BEGIN Material supplied
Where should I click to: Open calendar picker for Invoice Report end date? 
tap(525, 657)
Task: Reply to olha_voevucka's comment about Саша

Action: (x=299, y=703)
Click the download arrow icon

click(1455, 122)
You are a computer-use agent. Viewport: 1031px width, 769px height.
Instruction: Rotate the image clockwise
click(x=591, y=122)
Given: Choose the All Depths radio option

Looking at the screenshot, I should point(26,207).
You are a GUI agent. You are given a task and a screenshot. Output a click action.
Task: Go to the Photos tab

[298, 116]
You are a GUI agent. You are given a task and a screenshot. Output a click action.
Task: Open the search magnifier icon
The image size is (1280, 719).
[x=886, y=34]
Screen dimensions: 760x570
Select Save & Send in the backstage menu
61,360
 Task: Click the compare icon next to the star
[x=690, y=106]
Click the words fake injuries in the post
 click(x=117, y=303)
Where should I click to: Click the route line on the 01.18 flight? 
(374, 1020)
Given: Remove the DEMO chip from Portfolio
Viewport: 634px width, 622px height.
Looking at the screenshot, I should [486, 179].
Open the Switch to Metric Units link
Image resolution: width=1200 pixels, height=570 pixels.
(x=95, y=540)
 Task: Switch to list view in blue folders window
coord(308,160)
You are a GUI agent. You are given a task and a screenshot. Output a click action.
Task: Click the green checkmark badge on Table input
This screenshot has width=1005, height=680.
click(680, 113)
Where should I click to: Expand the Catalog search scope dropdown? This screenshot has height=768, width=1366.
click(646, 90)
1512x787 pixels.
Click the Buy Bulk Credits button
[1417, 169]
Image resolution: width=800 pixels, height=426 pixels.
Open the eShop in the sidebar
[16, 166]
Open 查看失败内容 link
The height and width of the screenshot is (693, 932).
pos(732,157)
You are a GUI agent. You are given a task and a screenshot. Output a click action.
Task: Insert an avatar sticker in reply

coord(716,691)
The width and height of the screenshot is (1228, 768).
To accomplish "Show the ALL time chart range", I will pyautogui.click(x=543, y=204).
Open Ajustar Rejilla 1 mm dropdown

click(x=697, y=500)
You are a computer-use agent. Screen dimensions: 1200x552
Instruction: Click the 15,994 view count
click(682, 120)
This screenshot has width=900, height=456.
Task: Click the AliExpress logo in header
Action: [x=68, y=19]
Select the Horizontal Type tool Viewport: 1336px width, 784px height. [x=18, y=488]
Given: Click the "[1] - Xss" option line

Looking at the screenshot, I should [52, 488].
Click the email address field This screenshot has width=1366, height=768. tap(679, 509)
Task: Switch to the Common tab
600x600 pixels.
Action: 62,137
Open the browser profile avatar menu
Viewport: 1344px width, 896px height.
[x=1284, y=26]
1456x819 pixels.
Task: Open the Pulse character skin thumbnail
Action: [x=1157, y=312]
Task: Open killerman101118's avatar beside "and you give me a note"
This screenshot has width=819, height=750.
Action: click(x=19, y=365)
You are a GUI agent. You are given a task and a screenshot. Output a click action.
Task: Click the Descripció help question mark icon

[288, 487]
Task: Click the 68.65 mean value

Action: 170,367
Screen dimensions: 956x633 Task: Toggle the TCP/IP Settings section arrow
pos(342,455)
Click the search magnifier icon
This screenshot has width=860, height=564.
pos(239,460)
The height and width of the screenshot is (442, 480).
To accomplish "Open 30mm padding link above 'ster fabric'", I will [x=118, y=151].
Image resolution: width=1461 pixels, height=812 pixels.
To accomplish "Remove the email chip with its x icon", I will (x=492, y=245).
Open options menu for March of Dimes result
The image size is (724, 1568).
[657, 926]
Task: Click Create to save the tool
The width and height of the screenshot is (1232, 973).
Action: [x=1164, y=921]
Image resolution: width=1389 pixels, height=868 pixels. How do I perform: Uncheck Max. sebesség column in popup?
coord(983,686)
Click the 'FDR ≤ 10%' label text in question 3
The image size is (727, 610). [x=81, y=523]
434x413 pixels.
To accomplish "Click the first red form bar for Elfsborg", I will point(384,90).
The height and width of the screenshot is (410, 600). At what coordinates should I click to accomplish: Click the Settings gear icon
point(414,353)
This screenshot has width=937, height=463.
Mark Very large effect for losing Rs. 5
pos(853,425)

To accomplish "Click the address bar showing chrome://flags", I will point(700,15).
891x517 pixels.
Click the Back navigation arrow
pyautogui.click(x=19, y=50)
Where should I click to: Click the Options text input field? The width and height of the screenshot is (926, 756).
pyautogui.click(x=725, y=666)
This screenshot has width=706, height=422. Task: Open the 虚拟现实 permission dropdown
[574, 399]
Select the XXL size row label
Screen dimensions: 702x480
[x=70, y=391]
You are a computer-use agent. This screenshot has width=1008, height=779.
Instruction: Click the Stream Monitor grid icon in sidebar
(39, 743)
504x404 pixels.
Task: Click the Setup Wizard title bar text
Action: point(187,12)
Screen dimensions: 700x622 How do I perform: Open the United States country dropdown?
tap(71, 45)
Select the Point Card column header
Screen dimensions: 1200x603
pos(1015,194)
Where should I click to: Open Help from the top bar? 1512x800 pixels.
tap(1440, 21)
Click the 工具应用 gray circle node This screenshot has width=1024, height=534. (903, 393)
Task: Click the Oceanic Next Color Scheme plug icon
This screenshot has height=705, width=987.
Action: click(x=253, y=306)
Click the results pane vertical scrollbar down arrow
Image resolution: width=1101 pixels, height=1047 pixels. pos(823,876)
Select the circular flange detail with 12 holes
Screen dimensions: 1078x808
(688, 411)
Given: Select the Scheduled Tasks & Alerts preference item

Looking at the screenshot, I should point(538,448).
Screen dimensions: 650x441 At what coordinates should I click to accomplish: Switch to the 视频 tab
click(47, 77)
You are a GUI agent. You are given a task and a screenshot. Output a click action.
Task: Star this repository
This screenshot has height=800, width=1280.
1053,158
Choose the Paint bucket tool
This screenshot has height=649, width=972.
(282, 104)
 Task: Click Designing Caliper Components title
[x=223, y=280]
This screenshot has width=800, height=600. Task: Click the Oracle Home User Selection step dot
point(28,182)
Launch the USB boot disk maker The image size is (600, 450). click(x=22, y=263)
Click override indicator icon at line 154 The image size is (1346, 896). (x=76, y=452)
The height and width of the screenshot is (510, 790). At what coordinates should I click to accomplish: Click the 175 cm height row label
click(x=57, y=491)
END Material supplied
• [Work required]: Every record above needs to be repeated word for word.

• [Result of this task]:
Where should I click to: Open calendar picker for Invoice Report end date? 
tap(525, 657)
Task: Reply to olha_voevucka's comment about Саша

Action: (x=299, y=703)
Click the download arrow icon

click(1455, 122)
You are a computer-use agent. Viewport: 1031px width, 769px height.
Instruction: Rotate the image clockwise
click(x=591, y=122)
Given: Choose the All Depths radio option

Looking at the screenshot, I should point(26,207).
You are a GUI agent. You are given a task and a screenshot. Output a click action.
Task: Go to the Photos tab

[298, 116]
You are a GUI agent. You are given a task and a screenshot. Output a click action.
Task: Open the search magnifier icon
The image size is (1280, 719).
[x=886, y=34]
Screen dimensions: 760x570
Select Save & Send in the backstage menu
61,360
 Task: Click the compare icon next to the star
[x=690, y=106]
Click the words fake injuries in the post
 click(x=117, y=303)
Where should I click to: Click the route line on the 01.18 flight? 
(374, 1020)
Given: Remove the DEMO chip from Portfolio
Viewport: 634px width, 622px height.
Looking at the screenshot, I should [486, 179].
Open the Switch to Metric Units link
Image resolution: width=1200 pixels, height=570 pixels.
(x=95, y=540)
 Task: Switch to list view in blue folders window
coord(308,160)
You are a GUI agent. You are given a task and a screenshot. Output a click action.
Task: Click the green checkmark badge on Table input
This screenshot has width=1005, height=680.
click(680, 113)
Where should I click to: Expand the Catalog search scope dropdown? This screenshot has height=768, width=1366.
click(646, 90)
1512x787 pixels.
Click the Buy Bulk Credits button
[1417, 169]
Image resolution: width=800 pixels, height=426 pixels.
Open the eShop in the sidebar
[16, 166]
Open 查看失败内容 link
The height and width of the screenshot is (693, 932).
pos(732,157)
You are a GUI agent. You are given a task and a screenshot. Output a click action.
Task: Insert an avatar sticker in reply

coord(716,691)
The width and height of the screenshot is (1228, 768).
To accomplish "Show the ALL time chart range", I will pyautogui.click(x=543, y=204).
Open Ajustar Rejilla 1 mm dropdown

click(x=697, y=500)
You are a computer-use agent. Screen dimensions: 1200x552
Instruction: Click the 15,994 view count
click(682, 120)
This screenshot has width=900, height=456.
Task: Click the AliExpress logo in header
Action: [x=68, y=19]
Select the Horizontal Type tool Viewport: 1336px width, 784px height. [x=18, y=488]
Given: Click the "[1] - Xss" option line

Looking at the screenshot, I should [52, 488].
Click the email address field This screenshot has width=1366, height=768. tap(679, 509)
Task: Switch to the Common tab
600x600 pixels.
Action: 62,137
Open the browser profile avatar menu
Viewport: 1344px width, 896px height.
[x=1284, y=26]
1456x819 pixels.
Task: Open the Pulse character skin thumbnail
Action: [x=1157, y=312]
Task: Open killerman101118's avatar beside "and you give me a note"
This screenshot has width=819, height=750.
Action: click(x=19, y=365)
You are a GUI agent. You are given a task and a screenshot. Output a click action.
Task: Click the Descripció help question mark icon

[288, 487]
Task: Click the 68.65 mean value

Action: 170,367
Screen dimensions: 956x633 Task: Toggle the TCP/IP Settings section arrow
pos(342,455)
Click the search magnifier icon
This screenshot has width=860, height=564.
pos(239,460)
The height and width of the screenshot is (442, 480).
To accomplish "Open 30mm padding link above 'ster fabric'", I will [x=118, y=151].
Image resolution: width=1461 pixels, height=812 pixels.
To accomplish "Remove the email chip with its x icon", I will (x=492, y=245).
Open options menu for March of Dimes result
The image size is (724, 1568).
[657, 926]
Task: Click Create to save the tool
The width and height of the screenshot is (1232, 973).
Action: [x=1164, y=921]
Image resolution: width=1389 pixels, height=868 pixels. How do I perform: Uncheck Max. sebesség column in popup?
coord(983,686)
Click the 'FDR ≤ 10%' label text in question 3
The image size is (727, 610). [x=81, y=523]
434x413 pixels.
To accomplish "Click the first red form bar for Elfsborg", I will point(384,90).
The height and width of the screenshot is (410, 600). At what coordinates should I click to accomplish: Click the Settings gear icon
point(414,353)
This screenshot has width=937, height=463.
Mark Very large effect for losing Rs. 5
pos(853,425)

To accomplish "Click the address bar showing chrome://flags", I will point(700,15).
891x517 pixels.
Click the Back navigation arrow
pyautogui.click(x=19, y=50)
Where should I click to: Click the Options text input field? The width and height of the screenshot is (926, 756).
pyautogui.click(x=725, y=666)
This screenshot has width=706, height=422. Task: Open the 虚拟现实 permission dropdown
[574, 399]
Select the XXL size row label
Screen dimensions: 702x480
[x=70, y=391]
You are a computer-use agent. This screenshot has width=1008, height=779.
Instruction: Click the Stream Monitor grid icon in sidebar
(39, 743)
504x404 pixels.
Task: Click the Setup Wizard title bar text
Action: point(187,12)
Screen dimensions: 700x622 How do I perform: Open the United States country dropdown?
tap(71, 45)
Select the Point Card column header
Screen dimensions: 1200x603
pos(1015,194)
Where should I click to: Open Help from the top bar? 1512x800 pixels.
tap(1440, 21)
Click the 工具应用 gray circle node This screenshot has width=1024, height=534. (903, 393)
Task: Click the Oceanic Next Color Scheme plug icon
This screenshot has height=705, width=987.
Action: click(x=253, y=306)
Click the results pane vertical scrollbar down arrow
Image resolution: width=1101 pixels, height=1047 pixels. pos(823,876)
Select the circular flange detail with 12 holes
Screen dimensions: 1078x808
(688, 411)
Given: Select the Scheduled Tasks & Alerts preference item

Looking at the screenshot, I should point(538,448).
Screen dimensions: 650x441 At what coordinates should I click to accomplish: Switch to the 视频 tab
click(47, 77)
You are a GUI agent. You are given a task and a screenshot. Output a click action.
Task: Star this repository
This screenshot has height=800, width=1280.
1053,158
Choose the Paint bucket tool
This screenshot has height=649, width=972.
(282, 104)
 Task: Click Designing Caliper Components title
[x=223, y=280]
This screenshot has width=800, height=600. Task: Click the Oracle Home User Selection step dot
point(28,182)
Launch the USB boot disk maker The image size is (600, 450). click(x=22, y=263)
Click override indicator icon at line 154 The image size is (1346, 896). (x=76, y=452)
The height and width of the screenshot is (510, 790). At what coordinates should I click to accomplish: Click the 175 cm height row label
click(x=57, y=491)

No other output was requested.